Constructive Ways to Talk About the Economy With Your Kids

As the weak economy continues, chances are good that you or someone your family knows will be affected. Naturally, you want to be able to able to answer any questions your child may have without adding to their worries. Try these suggestions for talking about the economy with your children.

General Guidelines for Talking About the Economy With Your Kids

1. Put materialism into perspective. Studies show that happiness is more about experiences than possessions. Your kids will be better off if they seek support from relationships and spiritual traditions rather than relying on shopping to make them feel good.

2. Encourage saving. Tight family budgets are also good for teaching the importance of saving. Show them how you maintain a rainy day fund and save in advance for vacations.

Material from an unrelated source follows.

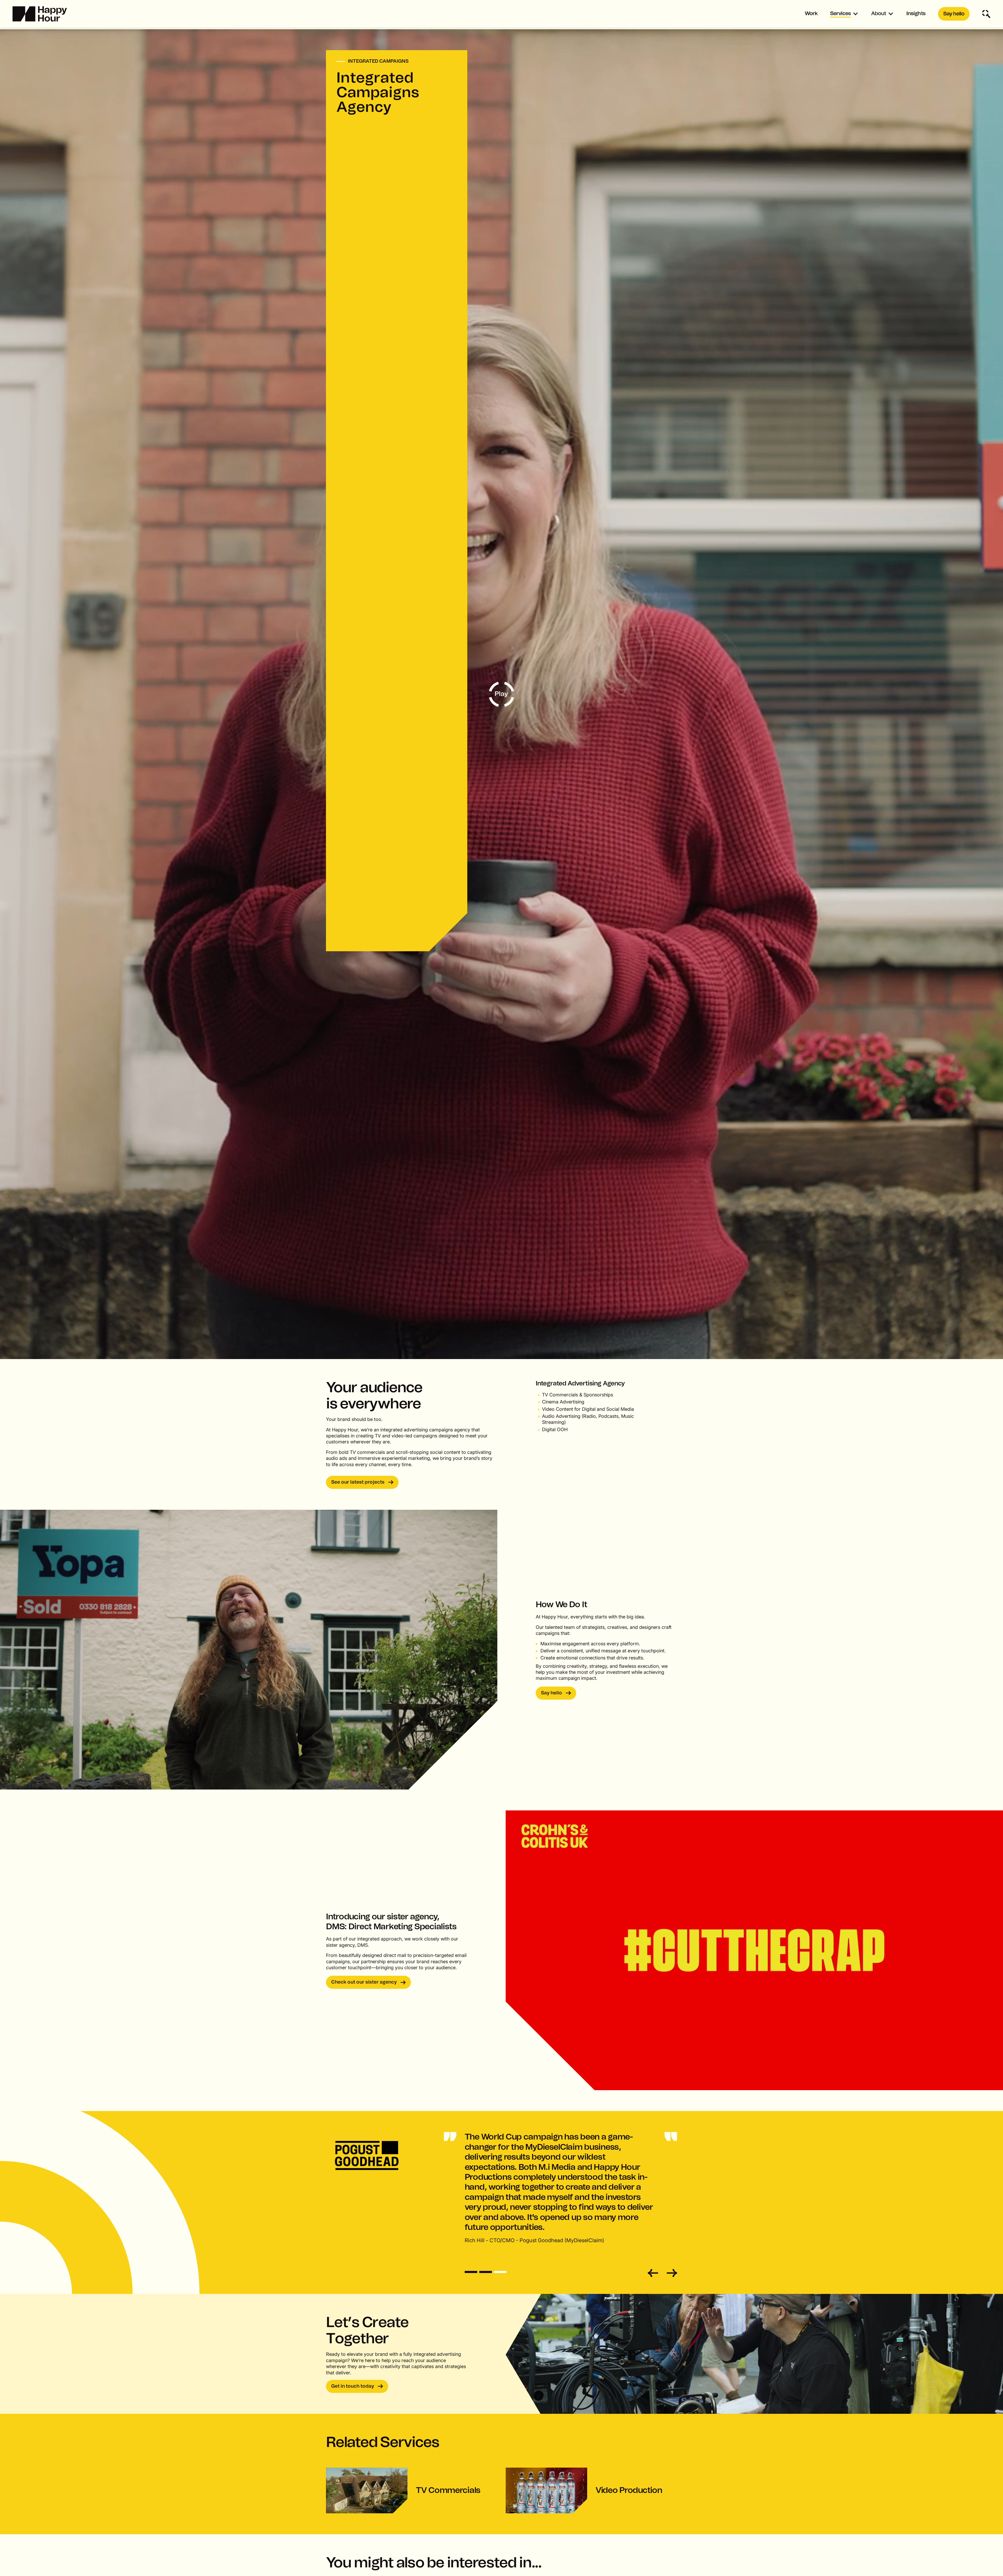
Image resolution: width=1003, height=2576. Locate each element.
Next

3. Explain wants and needs. When your kids notice family cutbacks, you have a great opportunity to distinguish between essential and discretionary spending. Explain that mortgage payments come first, but they can vote on whether to buy brand name breakfast cereal or use the grocery savings to purchase a new video game.

4. Be consistent. Set a good example by keeping the household budget on track. Kids get bombarded with ads so you give them a valuable lesson by showing how to resist sales pressure.

5. Maintain an ongoing dialogue. Just like sex, money matters are more than a single conversation. Family meetings are one great way to structure a regular time for such important issues.

6. Give back to your community. Reaching out to others is a sure way to welcome more abundance into your own life. Find volunteer projects for the whole family through your church or neighborhood associations. They will help your whole family feel more grateful even during hard times.

Suggestions for Younger Children

1. Remain upbeat. Small children are very sensitive to their parent’s moods. Take care of yourself and try to remain cheerful. If you’re showing signs of fatigue and worry, give your kids a straightforward but brief explanation to help prevent them from blaming themselves.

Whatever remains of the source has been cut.